Command and control warfare is about attacking the integrity of the decisions by leadership, the integrity of the communications between leadership and tactical assets, the integrity of operational plans, and finally the effectiveness of military assets in the field. Disruption and degradation of military units capacity to BTKP will not likely look like a kinetic attack. The egregious leap in logic by current theoreticians that cyber war will look anything like kinetic war is absurd. Though all war shares precepts of conflict, none of the other domains reflects any other domains conflict at more than a superficial layer. We can force concepts together such as naval gunnery and artillery of the Army. That is mistaking the weapons systems for the operational art of employing the destructive potential. The techniques are not shared, the weapons are operated differently, the target sets are different, and the weapons systems capabilities are vastly different. Comparisons between an M4 rifle system and artillery could be made with similar results.
Reflecting on the concept of command and control warfare and the realities of interdiction of attacks against the integrity of systems is important. The current attack strategy and focus on skills is about computer network warfare. The focus is on the vulnerability exploit path and the associated creation of an access to exploit or exfiltration of information. Interesting that we’ve not got much past a teenager attempting to hack WOPR through an out of band management telephone line.

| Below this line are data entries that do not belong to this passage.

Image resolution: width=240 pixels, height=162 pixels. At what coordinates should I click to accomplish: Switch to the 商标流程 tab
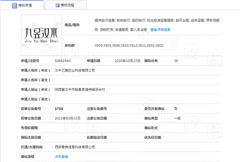tap(65, 5)

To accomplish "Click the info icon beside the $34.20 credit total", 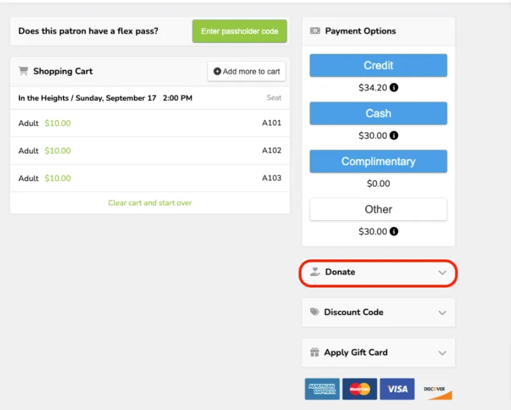I will [x=394, y=88].
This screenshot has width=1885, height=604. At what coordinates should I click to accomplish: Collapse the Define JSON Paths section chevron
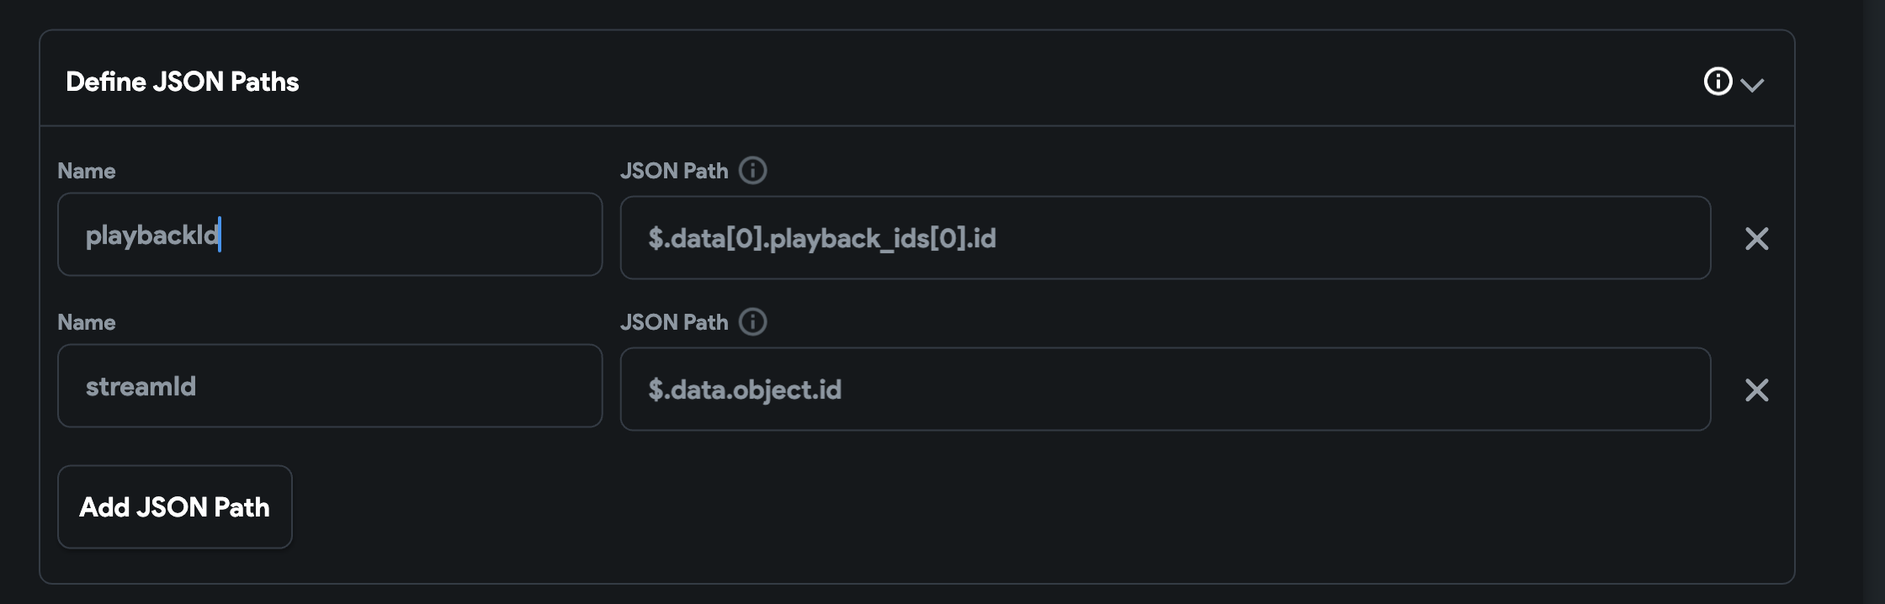tap(1752, 85)
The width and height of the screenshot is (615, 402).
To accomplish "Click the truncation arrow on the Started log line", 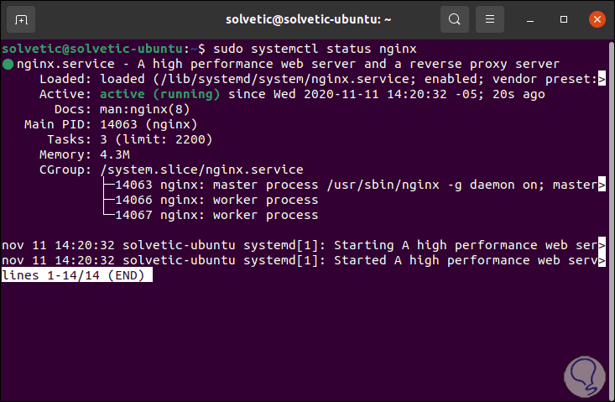I will [601, 260].
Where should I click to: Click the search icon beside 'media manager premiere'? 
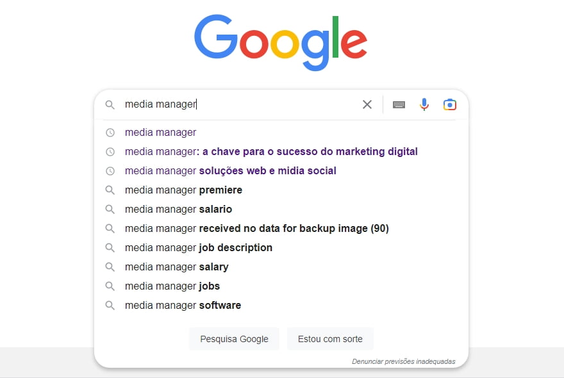110,190
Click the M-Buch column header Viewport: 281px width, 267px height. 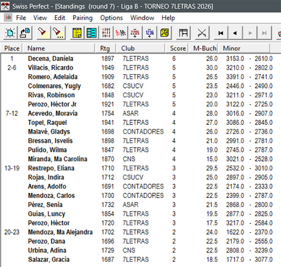click(x=204, y=48)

If we advance the art to the principle of command and control warfare, we start focusing on the integrity and validity of inputs from sensors. On the attack side creating a denial of service is the lowest level, and creating an autonomous integrity challenged stream of information the highest level of effort. Since decisions are based on what the sensors (whether humans, or equipment) it is then possible to force a commander to make poor decisions that based on actual data might be the right decisions. Deception and degradation due to the arrival of late or poor information is well known as the fog of war. In cyberspace we can replicate that principle and exact a heavy cognitive price from commanders.
Whereas, the use of WOPR was to remove humans from the loop and let the computer do what is necessary. In cyber warfare, we can use the computer to create the issues where humans might want to do something but now cannot. Unlike the start of the movie War Games where an airman would not turn his key we can now create a situation where the computer says no. Perhaps an example situation is the silo bunnies do not get the order to turn the key in the first place. Maybe worse, but far more likely, nobody knows the adversary has launched. The tools and techniques of waging modern warfare that gives significant increase in capability then become a significant detriment to waging war.
The focus on computer network attack, exploit, and defense is done absent this considerations. The focus on information technology rather than the associated business rules of waging war has resulted in significant degradation in the resiliency of information assets. Merely thinking about information security or computer hygiene will not solve this problem. Modeling the systems at a strategic, operational, and tactical level is likely required. The concepts are nothing new, but have been forgotten in move towards automation without reflection on the command and control aspect. This creates then a strategic blindness in leadership and operators of the technology. Thus a formally secure environment becomes an attack surface upon which kinetic war might succeed.